Location: Food and Feed Safety ResearchTitle: Developing an in vitro method for determining feed soluble protein degradation rate by mixed ruminal microorganisms) Author
Submitted to: Agriculture, Food and Analytical Bacteriology
Publication Type: Peer Reviewed Journal
Publication Acceptance Date: 11/9/2012
Publication Date: 12/31/2012
Publication URL: http://handle.nal.usda.gov/10113/57282
Citation: Crossland, W.L., Tedeschi, L.O., Callaway, T.R., Kononoff, P.J., Karges, K. 2012. Developing an in vitro method for determining feed soluble protein degradation rate by mixed ruminal microorganisms. Agriculture, Food and Analytical Bacteriology. 2:246-252. Interpretive Summary: Because cattle ration formulation uses predictive computer models, we need more accurate methods for determining the rate at which soluble feed protein is degraded. In this study, a novel method was described to measure the soluble protein of feeds and their digestibility, especially for use in corn milling by-products. This new method may be a more economical and standardizable method of soluble protein determination.
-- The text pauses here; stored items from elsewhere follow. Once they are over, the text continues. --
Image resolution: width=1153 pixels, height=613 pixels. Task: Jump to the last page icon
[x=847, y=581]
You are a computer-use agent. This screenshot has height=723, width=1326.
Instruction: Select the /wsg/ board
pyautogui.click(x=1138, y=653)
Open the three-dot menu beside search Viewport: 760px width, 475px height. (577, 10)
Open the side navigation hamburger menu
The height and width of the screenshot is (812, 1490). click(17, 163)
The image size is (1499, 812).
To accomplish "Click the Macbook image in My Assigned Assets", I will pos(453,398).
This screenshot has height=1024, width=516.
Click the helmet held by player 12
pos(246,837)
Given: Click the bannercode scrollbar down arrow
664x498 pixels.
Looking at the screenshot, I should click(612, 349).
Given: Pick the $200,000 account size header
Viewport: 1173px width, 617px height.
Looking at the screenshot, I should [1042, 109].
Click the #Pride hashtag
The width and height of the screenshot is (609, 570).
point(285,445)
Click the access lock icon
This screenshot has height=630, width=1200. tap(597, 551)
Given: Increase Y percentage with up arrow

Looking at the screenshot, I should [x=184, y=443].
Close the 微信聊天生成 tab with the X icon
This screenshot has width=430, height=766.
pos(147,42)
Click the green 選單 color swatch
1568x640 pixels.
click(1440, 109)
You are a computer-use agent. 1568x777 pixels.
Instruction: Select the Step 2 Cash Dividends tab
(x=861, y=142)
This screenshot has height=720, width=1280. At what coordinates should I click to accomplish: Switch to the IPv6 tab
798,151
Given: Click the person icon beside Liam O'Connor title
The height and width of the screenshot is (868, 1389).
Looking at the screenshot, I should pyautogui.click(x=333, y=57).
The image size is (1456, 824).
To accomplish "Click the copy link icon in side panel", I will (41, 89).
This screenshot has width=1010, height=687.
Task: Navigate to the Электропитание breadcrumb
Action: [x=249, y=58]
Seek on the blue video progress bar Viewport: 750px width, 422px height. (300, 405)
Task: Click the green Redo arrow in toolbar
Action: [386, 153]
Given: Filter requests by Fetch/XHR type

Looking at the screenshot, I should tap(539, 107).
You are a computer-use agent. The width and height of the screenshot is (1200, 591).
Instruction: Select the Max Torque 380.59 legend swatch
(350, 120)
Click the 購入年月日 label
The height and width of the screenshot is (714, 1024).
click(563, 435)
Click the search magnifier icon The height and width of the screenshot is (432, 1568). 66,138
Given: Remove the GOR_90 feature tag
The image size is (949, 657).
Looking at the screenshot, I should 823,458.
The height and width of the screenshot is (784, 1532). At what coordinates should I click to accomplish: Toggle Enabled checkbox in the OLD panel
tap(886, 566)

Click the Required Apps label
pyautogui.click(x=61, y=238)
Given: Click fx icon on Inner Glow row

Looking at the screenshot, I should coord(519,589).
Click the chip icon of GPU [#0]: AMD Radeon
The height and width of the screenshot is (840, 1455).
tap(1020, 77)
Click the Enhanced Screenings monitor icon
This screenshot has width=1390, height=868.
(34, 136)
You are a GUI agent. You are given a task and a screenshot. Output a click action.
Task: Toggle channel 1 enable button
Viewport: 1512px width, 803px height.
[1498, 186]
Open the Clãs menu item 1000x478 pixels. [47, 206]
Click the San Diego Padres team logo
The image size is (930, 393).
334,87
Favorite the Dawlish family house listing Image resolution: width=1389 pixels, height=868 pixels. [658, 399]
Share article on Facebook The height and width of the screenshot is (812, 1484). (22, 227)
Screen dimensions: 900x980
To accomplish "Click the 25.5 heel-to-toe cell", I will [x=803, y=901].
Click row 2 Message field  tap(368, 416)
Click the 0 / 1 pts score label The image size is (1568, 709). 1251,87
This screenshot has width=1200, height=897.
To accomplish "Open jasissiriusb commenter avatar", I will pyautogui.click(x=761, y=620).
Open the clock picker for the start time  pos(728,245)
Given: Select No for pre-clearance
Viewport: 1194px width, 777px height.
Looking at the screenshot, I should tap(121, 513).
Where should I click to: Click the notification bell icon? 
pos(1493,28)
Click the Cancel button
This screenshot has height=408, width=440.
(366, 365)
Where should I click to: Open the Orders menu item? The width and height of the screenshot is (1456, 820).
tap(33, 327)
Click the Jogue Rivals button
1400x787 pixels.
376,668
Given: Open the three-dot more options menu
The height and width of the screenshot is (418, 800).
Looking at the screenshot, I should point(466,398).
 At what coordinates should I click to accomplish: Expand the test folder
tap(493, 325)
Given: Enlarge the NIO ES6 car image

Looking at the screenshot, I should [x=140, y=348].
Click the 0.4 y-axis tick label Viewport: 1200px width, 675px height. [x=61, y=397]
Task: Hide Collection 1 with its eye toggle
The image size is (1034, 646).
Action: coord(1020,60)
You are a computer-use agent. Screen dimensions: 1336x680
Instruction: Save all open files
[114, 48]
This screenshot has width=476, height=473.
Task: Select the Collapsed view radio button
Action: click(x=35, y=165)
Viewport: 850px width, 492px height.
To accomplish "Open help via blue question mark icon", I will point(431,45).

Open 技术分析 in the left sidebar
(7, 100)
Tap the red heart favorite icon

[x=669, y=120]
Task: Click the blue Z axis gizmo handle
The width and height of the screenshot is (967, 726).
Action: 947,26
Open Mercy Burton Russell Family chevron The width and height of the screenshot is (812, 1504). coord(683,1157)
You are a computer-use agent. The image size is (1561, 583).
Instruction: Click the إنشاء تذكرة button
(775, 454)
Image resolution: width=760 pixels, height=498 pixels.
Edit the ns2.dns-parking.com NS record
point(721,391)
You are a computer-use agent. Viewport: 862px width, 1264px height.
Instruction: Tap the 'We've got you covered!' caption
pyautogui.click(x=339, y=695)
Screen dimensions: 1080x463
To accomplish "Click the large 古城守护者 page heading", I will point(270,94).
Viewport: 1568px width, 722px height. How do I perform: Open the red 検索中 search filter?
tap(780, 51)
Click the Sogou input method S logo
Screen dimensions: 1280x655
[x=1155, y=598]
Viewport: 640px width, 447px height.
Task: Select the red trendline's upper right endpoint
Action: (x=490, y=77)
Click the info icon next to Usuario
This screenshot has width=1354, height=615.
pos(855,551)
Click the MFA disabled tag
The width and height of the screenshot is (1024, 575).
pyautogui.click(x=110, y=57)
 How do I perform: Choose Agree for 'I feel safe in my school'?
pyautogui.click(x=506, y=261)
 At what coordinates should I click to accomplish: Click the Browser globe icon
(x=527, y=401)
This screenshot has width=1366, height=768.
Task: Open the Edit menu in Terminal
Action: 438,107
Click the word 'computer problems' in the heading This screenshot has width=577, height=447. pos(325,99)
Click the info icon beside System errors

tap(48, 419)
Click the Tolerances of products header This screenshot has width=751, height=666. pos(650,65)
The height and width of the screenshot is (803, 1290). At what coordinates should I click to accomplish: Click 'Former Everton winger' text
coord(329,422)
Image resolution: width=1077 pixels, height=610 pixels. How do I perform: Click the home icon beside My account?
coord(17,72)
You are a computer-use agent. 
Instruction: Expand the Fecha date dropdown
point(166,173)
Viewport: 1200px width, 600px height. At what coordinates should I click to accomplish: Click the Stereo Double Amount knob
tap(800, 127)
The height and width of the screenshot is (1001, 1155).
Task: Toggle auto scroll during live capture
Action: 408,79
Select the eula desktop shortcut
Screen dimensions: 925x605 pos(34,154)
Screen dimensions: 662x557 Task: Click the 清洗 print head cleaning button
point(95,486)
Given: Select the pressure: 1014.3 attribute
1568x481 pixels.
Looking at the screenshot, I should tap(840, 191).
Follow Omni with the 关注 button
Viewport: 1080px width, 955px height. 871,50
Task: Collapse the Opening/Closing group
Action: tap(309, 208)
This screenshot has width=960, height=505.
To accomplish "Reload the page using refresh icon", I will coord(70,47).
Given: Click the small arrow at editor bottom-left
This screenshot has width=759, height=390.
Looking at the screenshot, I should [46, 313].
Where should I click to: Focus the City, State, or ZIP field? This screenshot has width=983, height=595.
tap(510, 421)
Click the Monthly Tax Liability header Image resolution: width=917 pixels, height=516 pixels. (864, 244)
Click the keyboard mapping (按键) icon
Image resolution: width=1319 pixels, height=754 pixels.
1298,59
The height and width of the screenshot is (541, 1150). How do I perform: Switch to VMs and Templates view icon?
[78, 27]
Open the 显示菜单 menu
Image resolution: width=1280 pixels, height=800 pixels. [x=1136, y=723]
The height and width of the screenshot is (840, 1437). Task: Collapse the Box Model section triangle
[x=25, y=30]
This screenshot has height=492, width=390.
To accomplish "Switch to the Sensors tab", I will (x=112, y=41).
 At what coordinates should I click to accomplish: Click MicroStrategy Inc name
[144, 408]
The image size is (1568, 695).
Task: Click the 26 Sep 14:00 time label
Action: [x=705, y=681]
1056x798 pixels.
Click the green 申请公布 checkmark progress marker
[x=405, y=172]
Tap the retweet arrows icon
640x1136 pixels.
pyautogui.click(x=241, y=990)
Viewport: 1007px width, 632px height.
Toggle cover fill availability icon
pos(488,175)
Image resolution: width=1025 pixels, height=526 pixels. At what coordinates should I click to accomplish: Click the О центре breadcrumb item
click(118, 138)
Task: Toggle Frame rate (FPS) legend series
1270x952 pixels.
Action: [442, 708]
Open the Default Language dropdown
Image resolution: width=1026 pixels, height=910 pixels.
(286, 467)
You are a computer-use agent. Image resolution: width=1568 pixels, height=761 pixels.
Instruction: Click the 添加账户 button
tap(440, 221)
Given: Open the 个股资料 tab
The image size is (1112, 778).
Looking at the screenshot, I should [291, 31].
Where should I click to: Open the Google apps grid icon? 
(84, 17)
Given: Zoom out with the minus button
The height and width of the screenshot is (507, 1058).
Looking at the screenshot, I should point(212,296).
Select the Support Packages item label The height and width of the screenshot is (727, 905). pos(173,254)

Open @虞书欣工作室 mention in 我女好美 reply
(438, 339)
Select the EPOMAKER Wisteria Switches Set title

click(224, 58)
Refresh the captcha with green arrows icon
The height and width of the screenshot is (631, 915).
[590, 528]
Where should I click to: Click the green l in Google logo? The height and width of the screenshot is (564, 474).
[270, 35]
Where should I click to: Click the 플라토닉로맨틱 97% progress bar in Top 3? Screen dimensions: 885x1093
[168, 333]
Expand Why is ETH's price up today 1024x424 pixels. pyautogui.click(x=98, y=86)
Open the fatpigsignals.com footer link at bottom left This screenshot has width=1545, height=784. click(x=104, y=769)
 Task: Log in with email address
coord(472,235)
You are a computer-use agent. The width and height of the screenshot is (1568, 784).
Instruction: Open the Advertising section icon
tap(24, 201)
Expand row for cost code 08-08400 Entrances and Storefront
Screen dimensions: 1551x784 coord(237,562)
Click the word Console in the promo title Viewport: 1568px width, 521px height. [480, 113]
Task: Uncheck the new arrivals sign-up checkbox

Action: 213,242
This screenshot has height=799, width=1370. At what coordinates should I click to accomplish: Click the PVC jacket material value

Technical Abstract: For the purposes of ration balancing using predictive computer models, more accurate content and rumen soluble protein degradability values are needed, especially for highly processed feeds. Consequently, a standardized method of determination is needed. Hence, a novel ruminal in vitro method is described to measure the soluble protein fraction of feeds and their degradability, with adjustments for microbial contributions and contamination. Four corn milling (co)products were used in this study. The feeds (Fd) were dried distillers grain (DDG), one high protein (HP-DDG). One containing added solubles (BPX-DDGS) and the corn (co)products BRAN and GERM concentrated corn kernel components derived during the processing of HP-DDG. The soluble protein content of the feeds was 1.47, 5.05, 4.96, and 6.71 % of DM for HP-DDG, BPX-DDGS, BRAN, and GERM, respectively. These Fd were fermented in vitro in rumen fluid (Rf) with buffered media (Md) along with three respective controls, in duplicate. Each respective feed had one treatment (Fd+Rf+Md) and three controls. Treatment and control 1 (Fd+Md) were compared to the same control 2 (Rf+Md) and control 3 (Md). Subsamples of the treatments and controls were taken for ammonia and bacterial protein determination. Specific activity of ammonia production (SAAP), peak of ammonia production, rate of ammonia production from time zero to peak time, and time to peak were recorded and compared but were not different among feeds (P > 0.05). The SAAP results of the present study (0 and 14.77 nmol•mg protein-1•min-1) were within numerical range of previously reported findings using alternative methodologies (1.8 to 30 nmol•mg protein-1•min-1). Although more research is needed, the current method may be a more economical option to be considered for a standardized method of soluble protein determination.